→ **Your assignment**
Look below for the line containing "1280x720 pixels.". Write out that line and the rest through the last one, exactly as they appear, but without pictures.

====

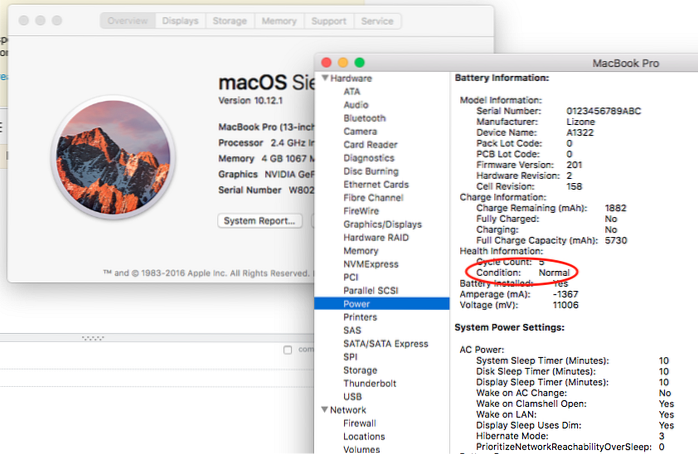Minimize the MacBook Pro window with yellow button

tap(341, 62)
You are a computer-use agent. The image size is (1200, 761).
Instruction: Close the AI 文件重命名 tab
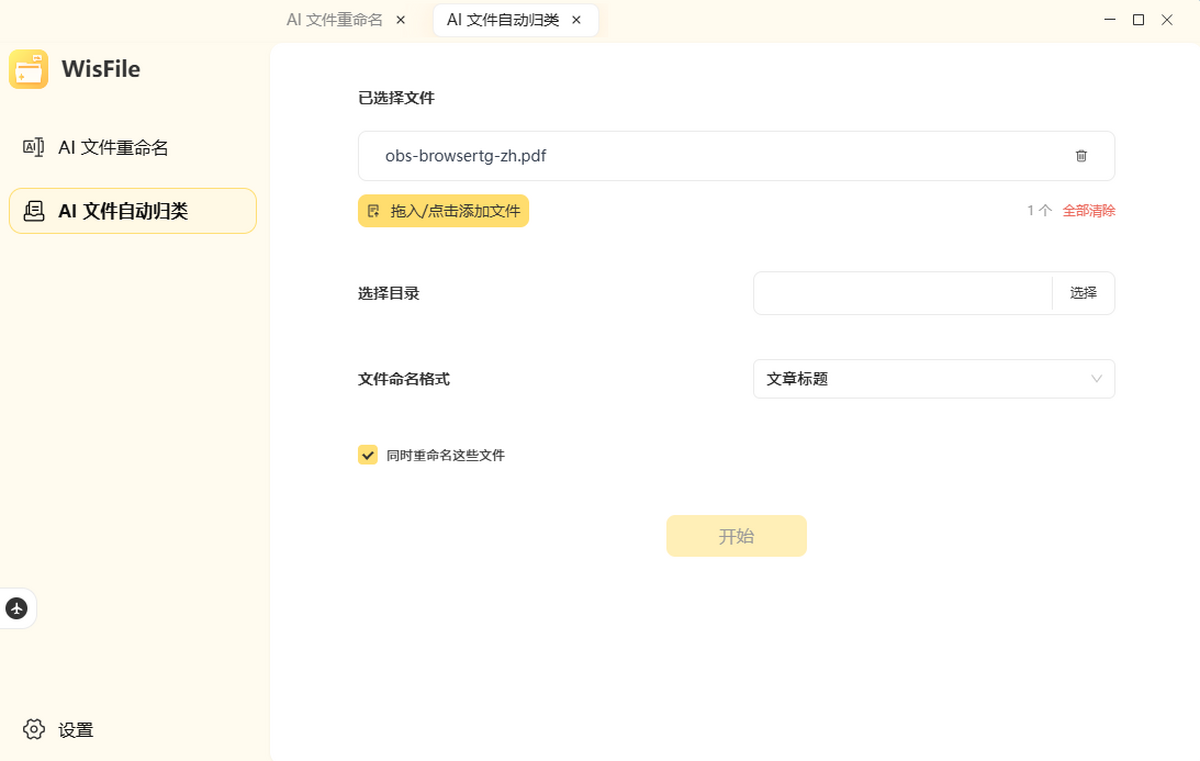click(x=400, y=19)
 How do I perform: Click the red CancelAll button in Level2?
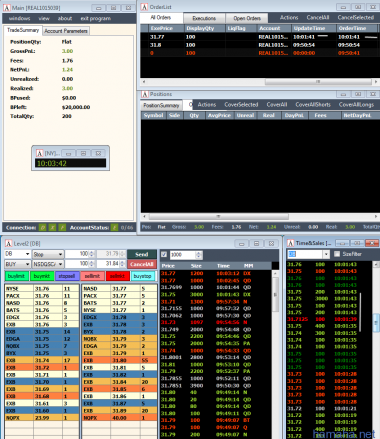point(142,264)
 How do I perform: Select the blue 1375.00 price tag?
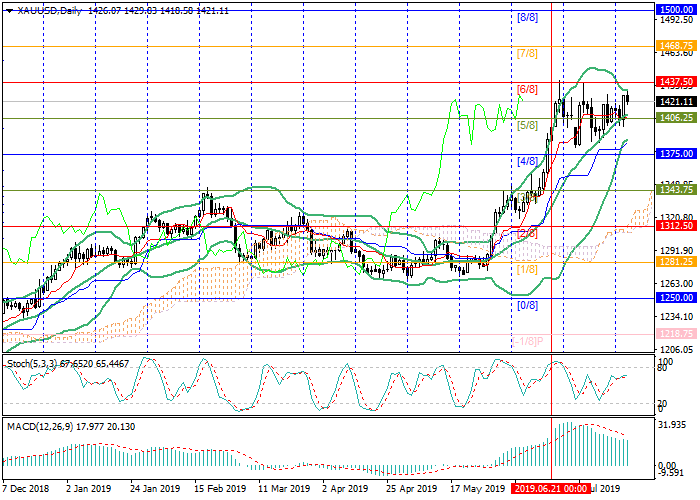(x=676, y=154)
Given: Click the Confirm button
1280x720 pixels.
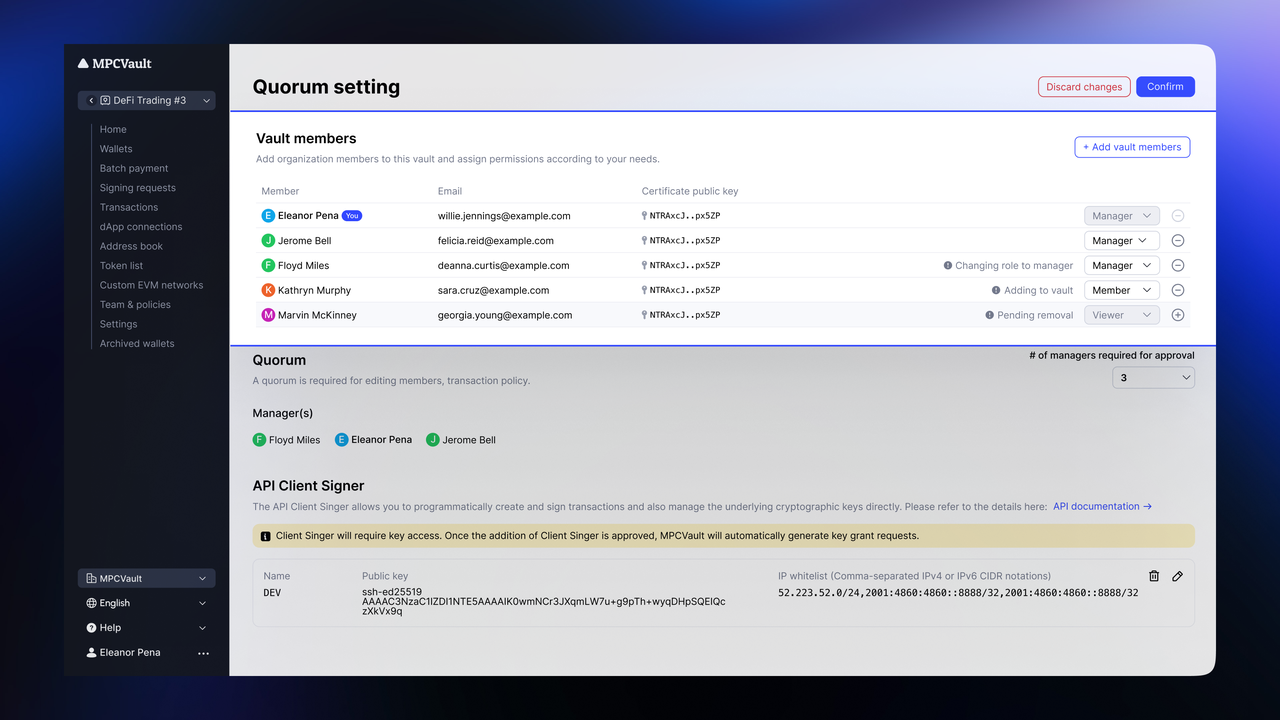Looking at the screenshot, I should [x=1165, y=87].
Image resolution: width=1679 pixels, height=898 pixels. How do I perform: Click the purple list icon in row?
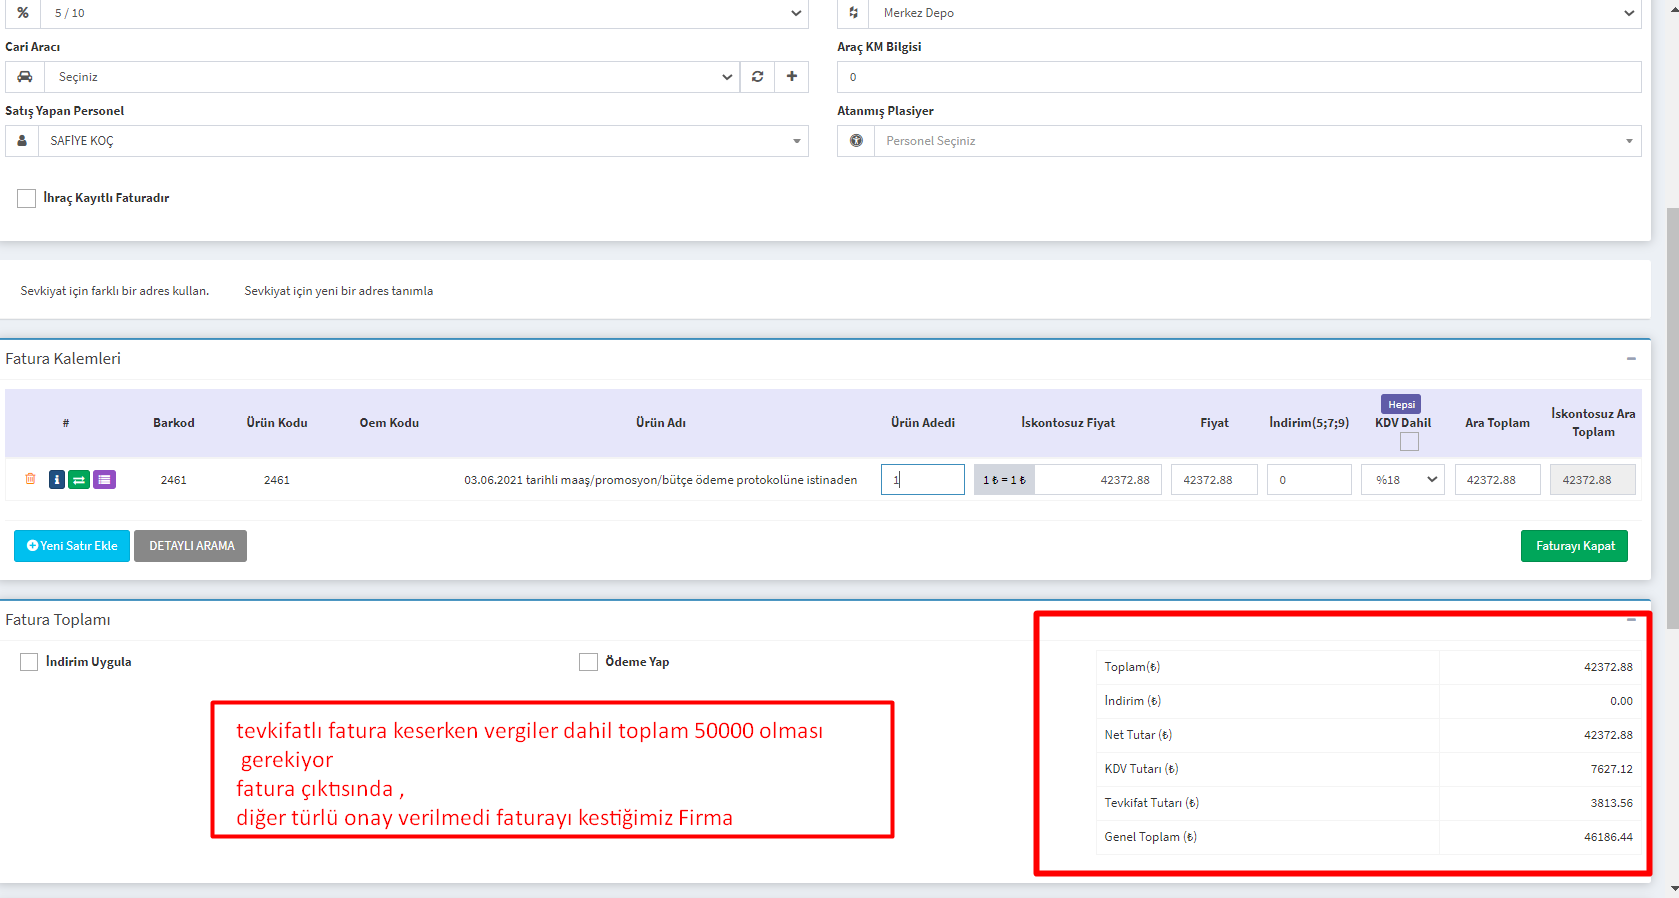(104, 480)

====

→ **Expected output**
1280x720 pixels.
Looking at the screenshot, I should [x=1165, y=87].
Image resolution: width=1679 pixels, height=898 pixels. How do I perform: Click the purple list icon in row?
(104, 480)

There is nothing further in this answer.